I'm so sick of the nastiness of people. What ever happened to respecting others?


----------



## Holland (Aug 20, 2012)

Mr H and I have different political leanings but it is not a problem, he is extremely knowledgeable on all aspects of politics and the history of it, we have many a respectful discussion on the topic. A different stance on religion would be a deal breaker for me though.

Having different political views can work just fine, your issues is more to do with lack of respect and his lack of grace to accept you do have different opinions.


----------



## Pluto2 (Aug 17, 2011)

I think differing views can survive a relationship, provided neither one of you are particularly vocal about your politics.
I am beyond progressive in my views, and I think my head would explode if I tried to have a intimate relationship with a staunch conservative (no offense to those who are-honestly).

My parents were of differing views and they made it last for 50 years. But my Mom was of an era where women didn't talk about "such things" So, they cancelled out each others votes their entire marriage.
I think its one of those things most people find out their partner before marriage.


----------



## Mr The Other (Feb 1, 2014)

JW8614 said:


> Where do I start...
> 
> So my significant other is a staunch Democrat and I am a Republican. He's a little more loyal to his party than I am to mine. I try to be as unbiased as possible, so I'll criticize a Republican if they're wrong (ie Donald Trump). He however never finds fault on the Democratic side.
> 
> ...


From the sound of it, the fault lies mainly with him. If he had posted, I would start picking on him and suggesting way he could improve. Instead, you posted, so I will do it with you instead. Please, these are thoughts and not to be taken personally. 

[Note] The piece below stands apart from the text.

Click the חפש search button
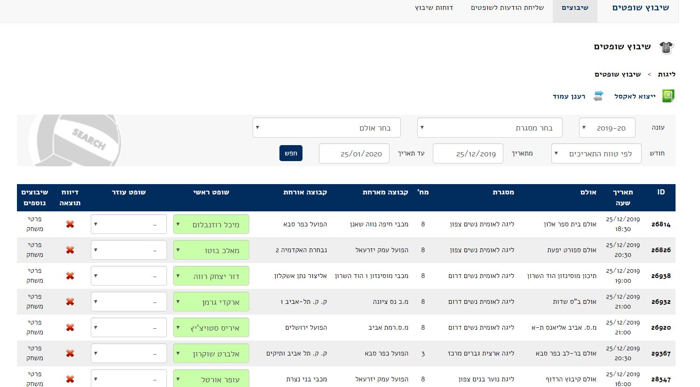This screenshot has height=387, width=700. [291, 153]
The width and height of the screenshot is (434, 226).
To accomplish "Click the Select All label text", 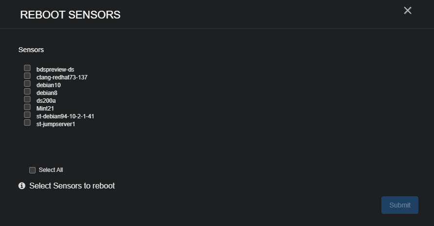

He should have left the subject. On the other hand, you were coming at it from a very Fox news point of view. If MSNBC did a compilation making Cruz look stupid, I imagine your reaction would be that is has been something MSNBC contrived rather than "I kinda agree, Cruz is an idiot".

I had an argument with a girlfriend. She was concerned we were lost and wanted to ask directions. I told her I knew where we were going and I was annoyed. I told her not to be so condescending. On first read, I was on the wrong; the directions might well have confirmed where we were going and reassured her. What changes it is that we were in my home town half a mile from the house I grew up in, the suggestion was idiotic and the idea a stranger would be more trust-worth insulting. The relevance in this example may be that he took you taking Fox News as more reliable than him, which would be insulting. Explaining that you disagree on this would therefore not have calmed the fire anymore than my ex-girlfriend calmly explaining that it was perfectly reasonable for her to want to come up with an alternative solution for us being lost. 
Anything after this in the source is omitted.